Work to complete:
**1)** Summarize the article on Robert fitzRoger below in two sentences.
**2)** Answer these questions from the article on Robert fitzRoger below.
(a) Who was his spouse?
(b) In what year did his father Roger die?
(c) Which barony did he obtain in the right of his mother?
**3)** Carry on the article on Robert fitzRoger below, starting after its final sentence.

Text block:
/---
- Arms of Robert FitzRoger (de Clavering): Quarterly or and gules, a bend sable

Personal details
- Born: 1247
- Died: between 25 March and 29 April 1310
- Spouse: Margaret de la Zouche
- Children: est. 10, including John de Clavering
- Parent(s): Roger FitzJohn Isabel de Dunbar

= Robert fitzRoger (died 1310) =

13th and 14th-century English nobleman

Robert fitzRoger (1247–1310), Lord of Warkworth, Clavering and Eure, was an English baron. He was a son of Roger FitzJohn and Isabel de Dunbar. FitzRoger fought in the wars in Wales, Gascony and Scotland.

==Life==
FitzRoger was the son of Roger fitzJohn, who held Warkworth Castle and was lord of Warkworth, Clavering and Eure. Roger died in 1249, leaving his son in infancy. FitzRoger was placed into the guardianship of William de Valence, although FitzRoger's grandmother Ada de Baillol, offered to buy the wardship of her grandson. In the right of his mother, FitzRoger obtained the barony of Blythburgh, Suffolk.
\---
Data extract:
/---
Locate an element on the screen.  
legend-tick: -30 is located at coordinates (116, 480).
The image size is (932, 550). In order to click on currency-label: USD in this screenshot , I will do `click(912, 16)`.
\---
Answers by task:
**1)** Robert fitzRoger (1247–1310), Lord of Warkworth, Clavering and Eure, was an English baron and the son of Roger FitzJohn and Isabel de Dunbar who fought in the wars in Wales, Gascony and Scotland. After his father died in 1249 he was placed in the guardianship of William de Valence, although his grandmother Ada de Baillol offered to buy the wardship, and in the right of his mother he obtained the barony of Blythburgh, Suffolk.

**2)**
(a) Margaret de la Zouche
(b) 1249
(c) The barony of Blythburgh, Suffolk

**3)**
A distinguished soldier, FitzRoger fought in wars in Wales in 1277, 1282 and 1283, the wars against Scotland in 1291 until 1309 and in Gascony in 1294. He was summoned to the English Parliament of 1295 as Lord FitzRoger. During the battle of Stirling Bridge in 1297, fitzRoger was captured. He was a joint Captain of the Scotch Marches from November 1297. FitzRoger fought with his son John at the battle of Falkirk in 1298 and the siege of Caerlaverock in 1300. FitzRoger signed the Barons' Letter of 1301. He conducted a foray with John de Segrave from Berwick in 1302, and fought at the battle of Methven in 1306. He died in 1310.

==Marriage and issue==
FitzRoger married Margaret de la Zouche, the daughter of Alan de la Zouche and Ellen de Quincy and had the following known issue:
- John de Clavering (died 1332), married Hawise de Tybetot, had issue.
- Euphemia de Clavering (died 1329), married Ranulph Neville, 1st Baron Neville.
- Elizabeth de Clavering, married John De Mauteby, had issue.
- Robert de Clavering
- Alexander de Clavering, married Joan de Burgh, with no legitimate issue.
- Henry de Clavering
- Roger de Clavering, married Beatrice of unknown parentage, had issue.
- Allan de Callaly, married Isabella Riddell, had issue.
- Edmund de Clavering
- Ellen de Clavering, married John Engaine, with no legitimate issue.